— Start SOURCE PASSAGE —

Sostenibilità

Of melting glaciers and climate change deniers

Interview with Luca Mercalli Italian celebrity climatologist

di Staff

“Very few people actually realise the drastic change in temperatures, but glaciers are a whole other set of cards.  It’s not just that you can confront pictures from 100 years ago and today, it’s that you can already feel the difference by simply going up into the mountains.”

Luca Mercalli, Italian climatologist and member of the WWF scientific committee, answers Vita’s question. In order to give his expertise on the climate change debate, Mercalli first of all insisted on speaking about glaciers, which is where the effects of global warming can be seen the most.

 

Which state are our alpine glaciers in? Have they become at high risk of extinction?

Since the half of the nineteenth century we have lost one half of the total glacial surface in the Alps. Our glaciers don’t have on high depth apart from big glaciers, as those of the Mont Blanc and of the Monte Rosa. The small alpine glacier is between 20 and 50 metres deep. This means that if the global warming trend remains as it is, in the next 50 years we could lose  all our small alpine glaciers.

If the trend increased, things would get even worse.

 

Let’s talk about climate change’s sceptics: do they represent normal dynamics within the scientific debate?

— End SOURCE PASSAGE —
— Start DATASET —

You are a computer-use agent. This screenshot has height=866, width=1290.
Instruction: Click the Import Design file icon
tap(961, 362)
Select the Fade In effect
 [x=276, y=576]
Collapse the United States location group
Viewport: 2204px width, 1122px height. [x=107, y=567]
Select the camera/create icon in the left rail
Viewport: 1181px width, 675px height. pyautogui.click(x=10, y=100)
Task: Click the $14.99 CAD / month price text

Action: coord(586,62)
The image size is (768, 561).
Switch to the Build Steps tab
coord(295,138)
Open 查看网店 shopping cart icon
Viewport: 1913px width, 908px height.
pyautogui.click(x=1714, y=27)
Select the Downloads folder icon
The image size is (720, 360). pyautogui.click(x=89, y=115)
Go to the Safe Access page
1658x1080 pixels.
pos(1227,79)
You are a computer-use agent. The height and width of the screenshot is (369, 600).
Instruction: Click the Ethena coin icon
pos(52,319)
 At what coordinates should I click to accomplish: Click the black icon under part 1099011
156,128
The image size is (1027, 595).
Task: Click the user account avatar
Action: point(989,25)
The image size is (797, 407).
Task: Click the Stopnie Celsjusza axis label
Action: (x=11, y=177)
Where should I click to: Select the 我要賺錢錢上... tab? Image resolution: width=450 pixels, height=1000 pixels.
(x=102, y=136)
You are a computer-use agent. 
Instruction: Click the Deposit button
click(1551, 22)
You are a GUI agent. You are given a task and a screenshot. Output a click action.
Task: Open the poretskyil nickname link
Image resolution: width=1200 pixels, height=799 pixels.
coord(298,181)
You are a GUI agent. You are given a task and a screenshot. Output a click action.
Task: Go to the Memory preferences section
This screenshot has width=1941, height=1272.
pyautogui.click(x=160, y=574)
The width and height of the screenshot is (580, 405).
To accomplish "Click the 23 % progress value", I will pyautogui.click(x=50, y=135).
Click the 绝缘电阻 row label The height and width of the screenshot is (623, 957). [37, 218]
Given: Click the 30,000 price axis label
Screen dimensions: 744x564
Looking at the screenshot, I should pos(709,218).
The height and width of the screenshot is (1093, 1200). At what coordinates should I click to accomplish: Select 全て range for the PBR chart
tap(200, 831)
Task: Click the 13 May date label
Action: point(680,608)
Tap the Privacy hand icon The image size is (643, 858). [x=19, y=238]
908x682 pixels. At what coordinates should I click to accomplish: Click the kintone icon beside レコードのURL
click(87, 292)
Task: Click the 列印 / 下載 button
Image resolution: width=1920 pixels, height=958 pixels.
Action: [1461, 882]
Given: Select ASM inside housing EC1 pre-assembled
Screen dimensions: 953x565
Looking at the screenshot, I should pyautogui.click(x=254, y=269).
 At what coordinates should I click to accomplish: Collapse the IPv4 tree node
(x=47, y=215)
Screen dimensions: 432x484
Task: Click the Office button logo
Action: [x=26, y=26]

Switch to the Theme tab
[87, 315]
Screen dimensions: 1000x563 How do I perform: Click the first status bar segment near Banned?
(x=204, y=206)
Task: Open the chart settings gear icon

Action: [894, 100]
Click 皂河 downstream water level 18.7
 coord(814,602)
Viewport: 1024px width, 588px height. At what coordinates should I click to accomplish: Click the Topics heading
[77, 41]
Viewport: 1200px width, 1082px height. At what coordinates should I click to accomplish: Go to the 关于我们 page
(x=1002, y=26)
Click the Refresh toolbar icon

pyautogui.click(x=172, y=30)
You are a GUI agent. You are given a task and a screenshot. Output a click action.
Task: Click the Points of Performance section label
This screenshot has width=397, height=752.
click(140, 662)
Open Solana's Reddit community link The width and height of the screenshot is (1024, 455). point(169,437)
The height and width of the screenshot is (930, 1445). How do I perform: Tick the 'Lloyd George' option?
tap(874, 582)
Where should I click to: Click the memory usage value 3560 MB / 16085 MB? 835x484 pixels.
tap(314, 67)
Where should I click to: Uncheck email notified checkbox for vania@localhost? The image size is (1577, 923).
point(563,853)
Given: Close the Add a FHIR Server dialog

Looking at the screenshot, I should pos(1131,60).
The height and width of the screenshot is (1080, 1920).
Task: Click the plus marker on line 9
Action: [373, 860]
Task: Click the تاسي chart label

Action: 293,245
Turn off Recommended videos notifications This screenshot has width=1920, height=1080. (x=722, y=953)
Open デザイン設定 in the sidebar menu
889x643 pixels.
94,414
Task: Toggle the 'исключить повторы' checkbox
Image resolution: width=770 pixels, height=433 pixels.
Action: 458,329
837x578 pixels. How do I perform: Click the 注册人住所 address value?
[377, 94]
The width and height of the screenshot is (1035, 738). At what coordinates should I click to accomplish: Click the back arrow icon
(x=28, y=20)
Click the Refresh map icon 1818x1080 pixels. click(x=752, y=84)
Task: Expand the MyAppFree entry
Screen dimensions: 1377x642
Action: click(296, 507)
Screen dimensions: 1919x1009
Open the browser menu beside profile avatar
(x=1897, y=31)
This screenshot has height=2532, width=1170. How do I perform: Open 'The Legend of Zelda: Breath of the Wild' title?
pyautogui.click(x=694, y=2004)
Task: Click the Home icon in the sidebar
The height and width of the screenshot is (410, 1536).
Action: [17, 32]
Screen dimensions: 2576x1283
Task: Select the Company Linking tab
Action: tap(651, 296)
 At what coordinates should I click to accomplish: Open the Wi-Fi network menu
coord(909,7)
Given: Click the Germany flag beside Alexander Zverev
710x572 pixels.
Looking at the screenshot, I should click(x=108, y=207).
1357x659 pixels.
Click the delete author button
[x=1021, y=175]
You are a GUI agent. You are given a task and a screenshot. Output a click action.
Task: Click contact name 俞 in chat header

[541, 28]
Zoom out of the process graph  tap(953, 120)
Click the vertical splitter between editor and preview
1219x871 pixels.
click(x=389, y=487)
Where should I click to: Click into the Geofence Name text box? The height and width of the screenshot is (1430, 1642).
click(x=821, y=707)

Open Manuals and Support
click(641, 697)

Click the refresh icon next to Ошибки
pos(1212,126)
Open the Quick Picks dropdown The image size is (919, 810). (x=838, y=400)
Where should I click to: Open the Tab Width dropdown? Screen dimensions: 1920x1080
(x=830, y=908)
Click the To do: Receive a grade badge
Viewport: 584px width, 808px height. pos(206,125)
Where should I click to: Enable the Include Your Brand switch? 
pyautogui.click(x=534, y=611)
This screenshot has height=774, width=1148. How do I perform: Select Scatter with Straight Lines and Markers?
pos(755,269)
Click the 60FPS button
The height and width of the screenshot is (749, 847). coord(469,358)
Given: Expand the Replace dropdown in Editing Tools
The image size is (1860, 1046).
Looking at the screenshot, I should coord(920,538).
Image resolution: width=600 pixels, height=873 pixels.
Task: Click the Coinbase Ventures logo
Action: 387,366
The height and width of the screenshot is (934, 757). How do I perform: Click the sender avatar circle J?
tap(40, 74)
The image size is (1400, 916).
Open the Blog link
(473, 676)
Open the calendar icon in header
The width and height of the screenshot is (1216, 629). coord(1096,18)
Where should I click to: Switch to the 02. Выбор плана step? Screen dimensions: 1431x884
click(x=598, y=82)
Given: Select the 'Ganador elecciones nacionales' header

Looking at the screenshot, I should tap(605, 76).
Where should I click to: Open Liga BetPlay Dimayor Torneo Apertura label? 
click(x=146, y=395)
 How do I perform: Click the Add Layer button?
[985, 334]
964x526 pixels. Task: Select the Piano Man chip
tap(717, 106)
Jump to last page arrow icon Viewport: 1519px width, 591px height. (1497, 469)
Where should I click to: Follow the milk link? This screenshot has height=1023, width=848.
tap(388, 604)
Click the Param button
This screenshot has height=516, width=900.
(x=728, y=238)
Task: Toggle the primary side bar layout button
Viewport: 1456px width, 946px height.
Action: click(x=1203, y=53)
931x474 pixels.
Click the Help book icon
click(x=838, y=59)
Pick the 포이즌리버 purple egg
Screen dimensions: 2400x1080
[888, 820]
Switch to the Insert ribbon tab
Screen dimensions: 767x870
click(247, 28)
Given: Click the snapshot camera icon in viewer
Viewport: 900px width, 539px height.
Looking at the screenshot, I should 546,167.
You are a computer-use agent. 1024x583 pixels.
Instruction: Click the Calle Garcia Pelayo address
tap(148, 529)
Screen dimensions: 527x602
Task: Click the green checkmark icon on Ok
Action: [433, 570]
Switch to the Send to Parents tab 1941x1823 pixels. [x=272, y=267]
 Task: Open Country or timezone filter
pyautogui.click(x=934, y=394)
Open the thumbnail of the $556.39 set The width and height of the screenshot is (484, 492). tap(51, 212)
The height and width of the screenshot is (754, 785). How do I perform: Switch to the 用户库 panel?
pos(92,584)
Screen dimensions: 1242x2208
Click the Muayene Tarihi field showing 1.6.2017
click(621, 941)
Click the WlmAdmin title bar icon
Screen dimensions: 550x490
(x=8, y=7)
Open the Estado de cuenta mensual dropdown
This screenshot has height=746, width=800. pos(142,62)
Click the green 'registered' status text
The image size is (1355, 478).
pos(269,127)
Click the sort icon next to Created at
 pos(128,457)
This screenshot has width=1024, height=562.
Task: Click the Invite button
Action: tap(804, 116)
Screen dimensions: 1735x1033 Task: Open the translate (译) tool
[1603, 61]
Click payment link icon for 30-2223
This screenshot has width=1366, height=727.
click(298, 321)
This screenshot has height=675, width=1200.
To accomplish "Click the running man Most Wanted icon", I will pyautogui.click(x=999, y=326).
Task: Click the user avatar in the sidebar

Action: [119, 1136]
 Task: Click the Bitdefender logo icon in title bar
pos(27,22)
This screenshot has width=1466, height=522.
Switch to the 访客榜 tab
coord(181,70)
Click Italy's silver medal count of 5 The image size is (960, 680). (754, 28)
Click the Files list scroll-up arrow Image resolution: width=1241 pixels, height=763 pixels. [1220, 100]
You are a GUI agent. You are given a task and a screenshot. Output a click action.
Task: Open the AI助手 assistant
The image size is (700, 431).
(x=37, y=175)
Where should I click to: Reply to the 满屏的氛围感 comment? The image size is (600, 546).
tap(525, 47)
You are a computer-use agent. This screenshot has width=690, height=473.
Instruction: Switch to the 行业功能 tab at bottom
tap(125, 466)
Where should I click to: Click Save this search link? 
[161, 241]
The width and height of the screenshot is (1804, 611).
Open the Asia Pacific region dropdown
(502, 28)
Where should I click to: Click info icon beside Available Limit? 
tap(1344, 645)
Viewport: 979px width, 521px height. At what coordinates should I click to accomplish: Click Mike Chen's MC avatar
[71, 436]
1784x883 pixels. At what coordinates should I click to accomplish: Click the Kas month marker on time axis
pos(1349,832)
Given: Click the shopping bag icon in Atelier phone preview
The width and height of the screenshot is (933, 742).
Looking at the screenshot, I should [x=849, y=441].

— End DATASET —

__WHAT THIS EXERCISE ASKS__
**a)** Rewrite the rows starting at the line that contains "Where should I click to: Select" and ending at the line that contains "Action: [1461, 882]" as a JSON list of strings, with one string per line and blank lines left out.
**b)** Continue the interview on melting glaciers and climate change from where it stops.

__RESPONSES__
**a)**
[
  "Where should I click to: Select the 我要賺錢錢上... tab? Image resolution: width=450 pixels, height=1000 pixels.",
  "(x=102, y=136)",
  "You are a computer-use agent. ",
  "Instruction: Click the Deposit button",
  "click(1551, 22)",
  "You are a GUI agent. You are given a task and a screenshot. Output a click action.",
  "Task: Open the poretskyil nickname link",
  "Image resolution: width=1200 pixels, height=799 pixels.",
  "coord(298,181)",
  "You are a GUI agent. You are given a task and a screenshot. Output a click action.",
  "Task: Go to the Memory preferences section",
  "This screenshot has width=1941, height=1272.",
  "pyautogui.click(x=160, y=574)",
  "The width and height of the screenshot is (580, 405).",
  "To accomplish \"Click the 23 % progress value\", I will pyautogui.click(x=50, y=135).",
  "Click the 绝缘电阻 row label The height and width of the screenshot is (623, 957). [37, 218]",
  "Given: Click the 30,000 price axis label",
  "Screen dimensions: 744x564",
  "Looking at the screenshot, I should pos(709,218).",
  "The height and width of the screenshot is (1093, 1200). At what coordinates should I click to accomplish: Select 全て range for the PBR chart",
  "tap(200, 831)",
  "Task: Click the 13 May date label",
  "Action: point(680,608)",
  "Tap the Privacy hand icon The image size is (643, 858). [x=19, y=238]",
  "908x682 pixels. At what coordinates should I click to accomplish: Click the kintone icon beside レコードのURL",
  "click(87, 292)",
  "Task: Click the 列印 / 下載 button",
  "Image resolution: width=1920 pixels, height=958 pixels.",
  "Action: [1461, 882]"
]

**b)**
I think there is something else going on. Putting into discussion scientific data is a healthy practice. Scientific method is based on doubt. None of us have become dogmatic when we point to the strong scientific evidence on climate change and the fact that human action has the greatest part of responsibility. But in Italy there is something different going on, there is a phenomenon that has become ideological which is confronting the scientific community with people who have no competences whatsoever on the matter. This is no longer a scientific debate.

 

Then how should this opposition be interpreted?

Easy.  All you need to do is put your Sherlock Holmes cap on.

First, try to look for motives. On the one hand I can’t see a motive: what do we, the scientists, the researchers, the WWF gain by carrying out this thesis? By now, it is well-known that one doesn’t become rich by publishing a book or some articles on climate change. Scientific research can certainly not be defined as a big economic lobby. On the other hand though, interests are crystal clear and gigantic, and can be traced back to the economy surrounding fossil sources.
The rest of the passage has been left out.